** Start of Material supplied **

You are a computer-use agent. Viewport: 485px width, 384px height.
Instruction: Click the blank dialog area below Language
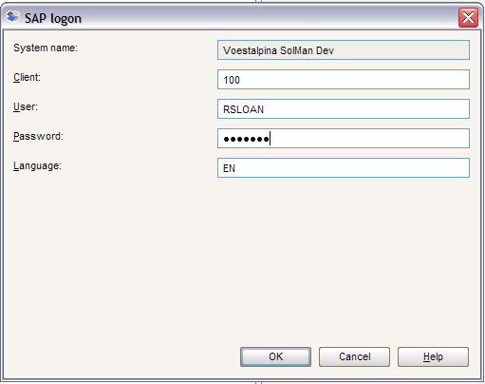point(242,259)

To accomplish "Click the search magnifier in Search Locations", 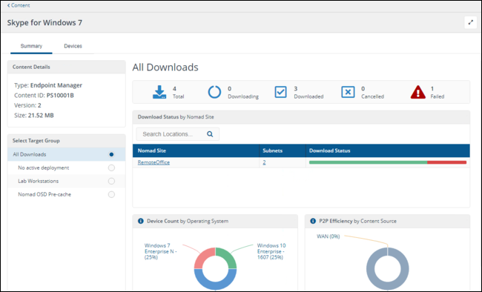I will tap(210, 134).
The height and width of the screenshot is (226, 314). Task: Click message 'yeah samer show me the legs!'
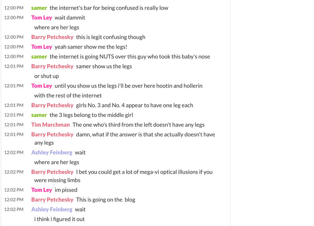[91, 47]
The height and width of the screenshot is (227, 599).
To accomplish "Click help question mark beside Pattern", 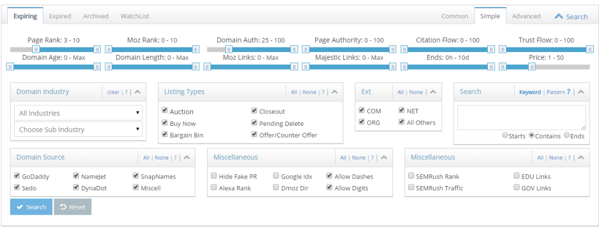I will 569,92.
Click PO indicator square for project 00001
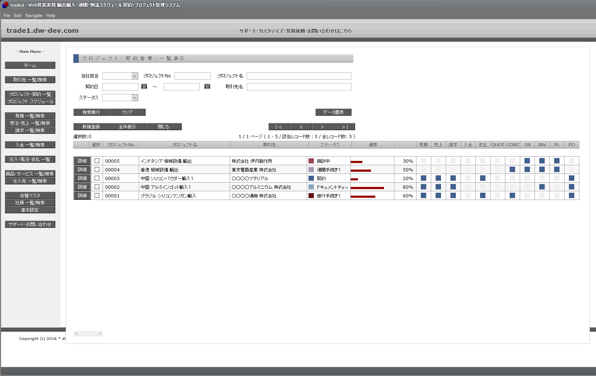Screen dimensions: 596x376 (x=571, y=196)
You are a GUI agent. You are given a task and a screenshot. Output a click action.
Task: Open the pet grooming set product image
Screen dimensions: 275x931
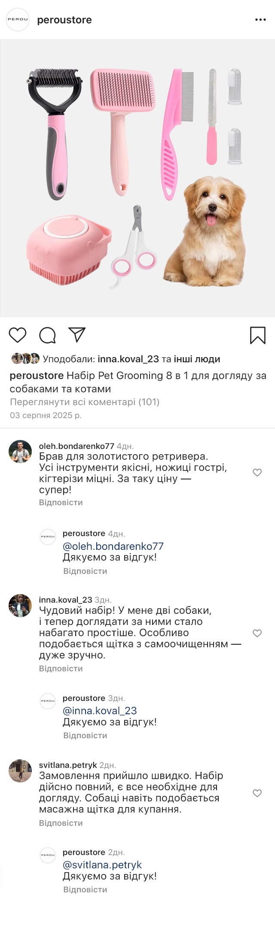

** End of Material supplied **
** Start of Material supplied **

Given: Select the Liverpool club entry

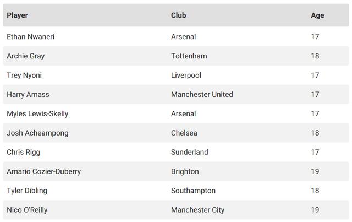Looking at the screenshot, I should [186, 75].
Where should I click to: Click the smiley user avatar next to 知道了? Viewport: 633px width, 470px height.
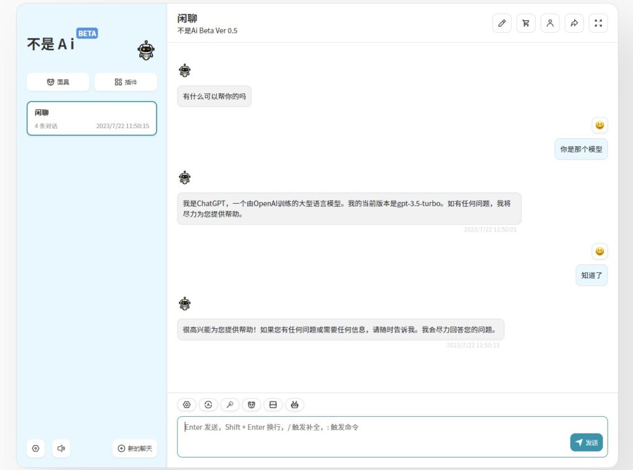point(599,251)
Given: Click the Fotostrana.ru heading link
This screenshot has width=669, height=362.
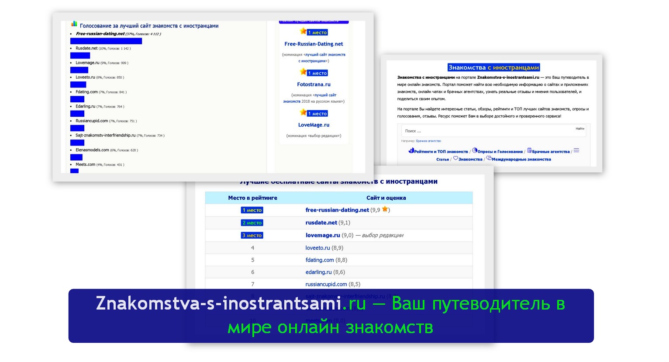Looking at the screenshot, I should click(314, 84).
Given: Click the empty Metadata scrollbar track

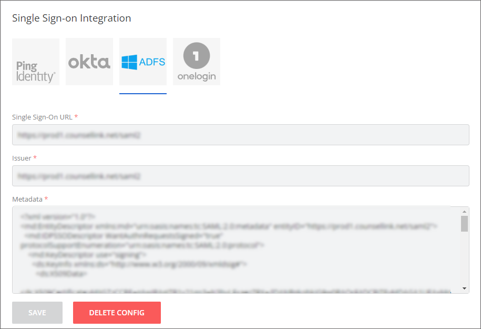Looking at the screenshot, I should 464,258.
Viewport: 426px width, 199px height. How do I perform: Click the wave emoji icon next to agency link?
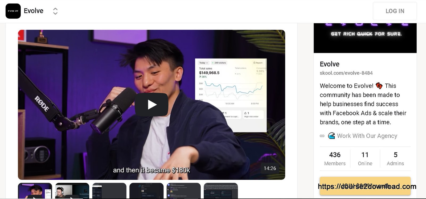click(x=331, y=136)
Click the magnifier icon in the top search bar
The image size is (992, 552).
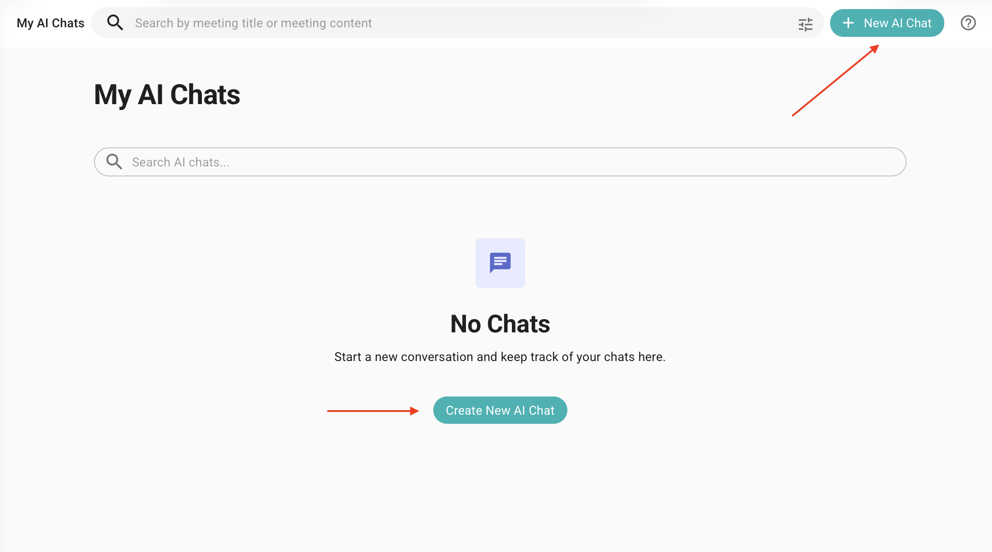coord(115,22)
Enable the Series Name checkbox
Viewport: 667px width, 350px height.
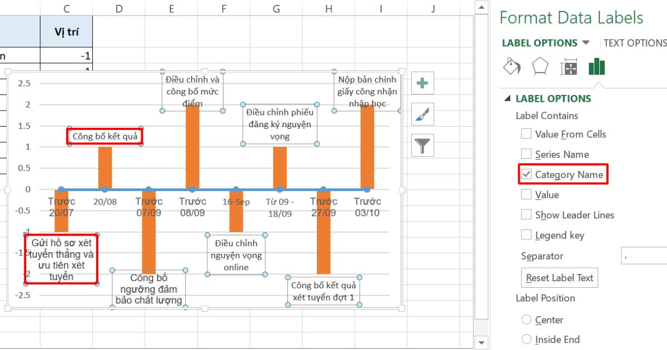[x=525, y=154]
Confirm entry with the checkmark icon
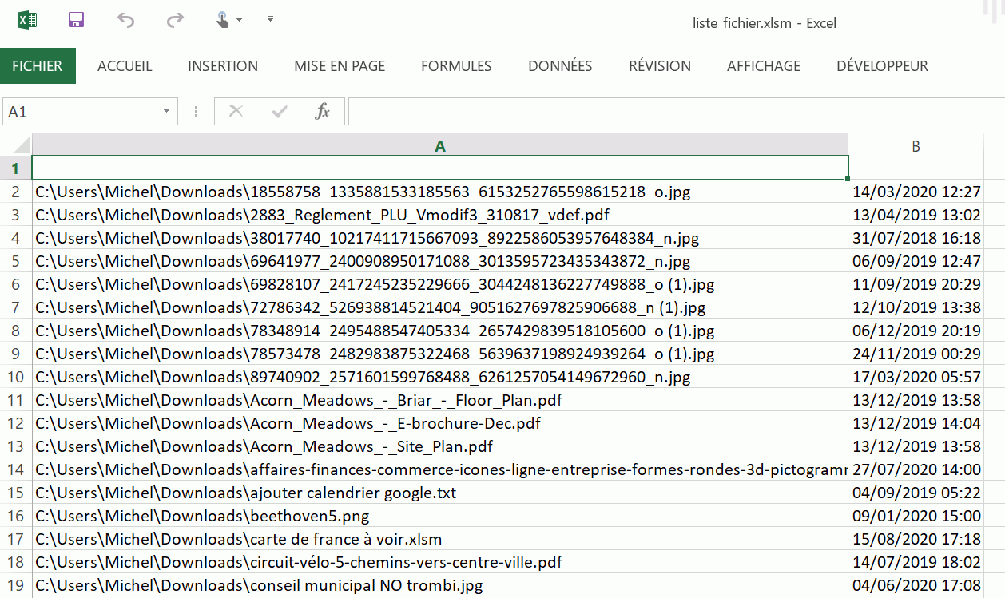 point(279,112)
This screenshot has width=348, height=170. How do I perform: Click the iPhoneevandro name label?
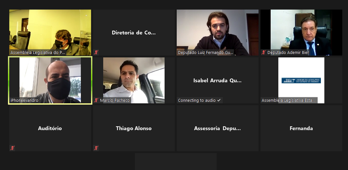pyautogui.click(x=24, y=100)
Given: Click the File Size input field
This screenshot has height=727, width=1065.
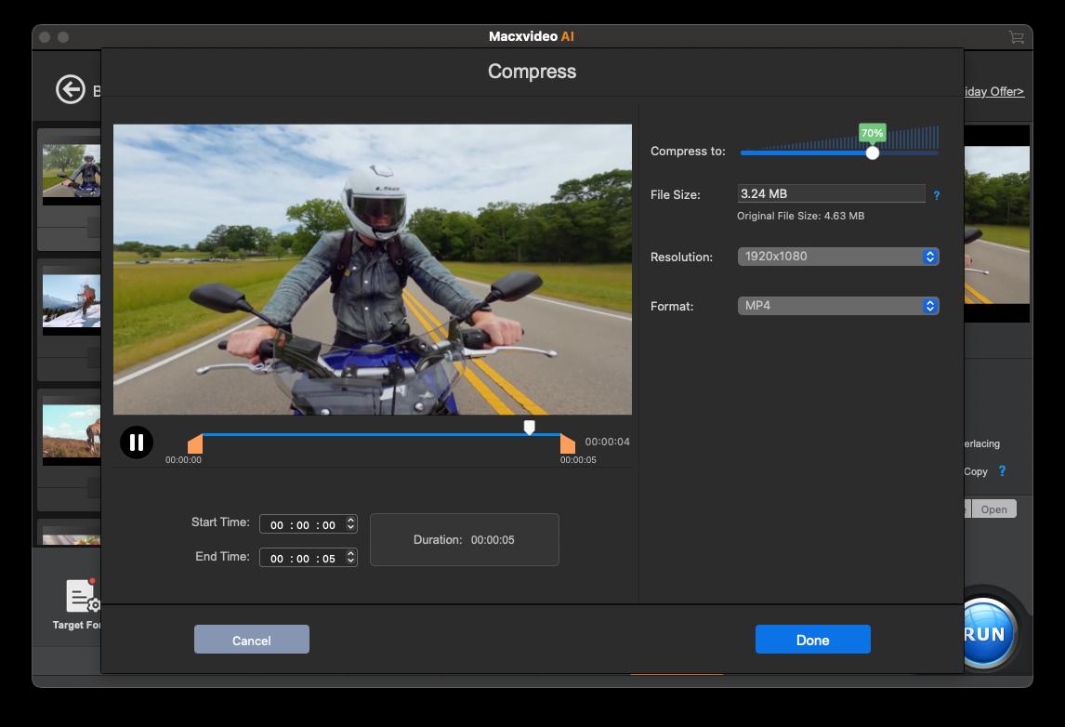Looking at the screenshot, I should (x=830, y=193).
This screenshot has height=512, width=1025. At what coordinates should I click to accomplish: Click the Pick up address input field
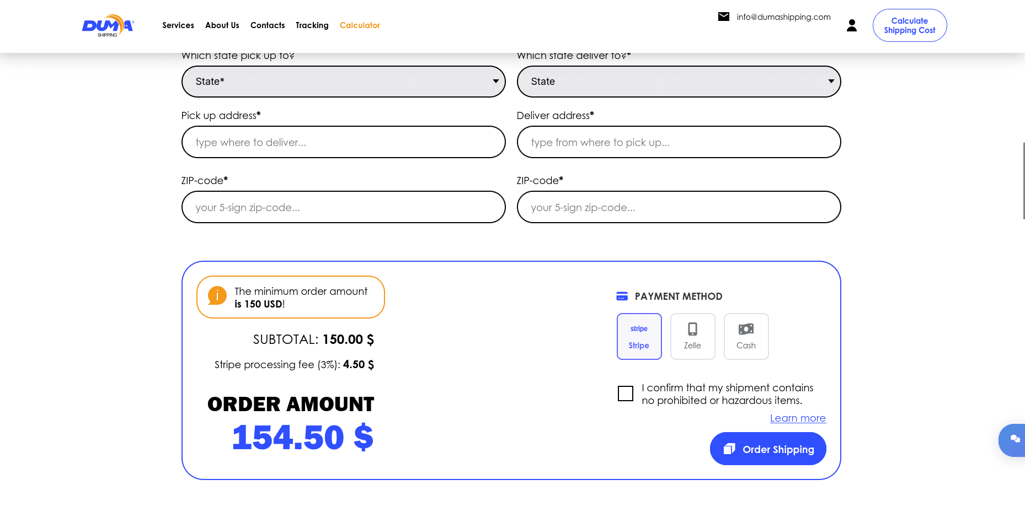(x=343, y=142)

** End of Material supplied **
** Start of Material supplied **

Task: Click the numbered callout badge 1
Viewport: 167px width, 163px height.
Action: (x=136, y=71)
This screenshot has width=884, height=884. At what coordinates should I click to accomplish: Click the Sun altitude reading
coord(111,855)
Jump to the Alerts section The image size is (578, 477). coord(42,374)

** End of Material supplied **

Can you copy the data above word for word, from the line containing "Given: Click the Fotostrana.ru heading link" through the line containing "(x=343, y=142)", with both of those lines included? Leave the pictures out of your copy.

(Complete output):
Given: Click the Fotostrana.ru heading link
This screenshot has width=669, height=362.
Looking at the screenshot, I should click(314, 84).
Given: Click the empty Metadata scrollbar track

Looking at the screenshot, I should 464,258.
Viewport: 426px width, 199px height. How do I perform: Click the wave emoji icon next to agency link?
click(x=331, y=136)
Click the magnifier icon in the top search bar
The image size is (992, 552).
coord(115,22)
Enable the Series Name checkbox
Viewport: 667px width, 350px height.
[x=525, y=154]
Confirm entry with the checkmark icon
 point(279,112)
This screenshot has width=348, height=170. How do I perform: Click the iPhoneevandro name label?
pyautogui.click(x=24, y=100)
Given: Click the File Size input field
This screenshot has height=727, width=1065.
Looking at the screenshot, I should (x=830, y=193).
This screenshot has height=512, width=1025. At what coordinates should I click to accomplish: Click the Pick up address input field
(x=343, y=142)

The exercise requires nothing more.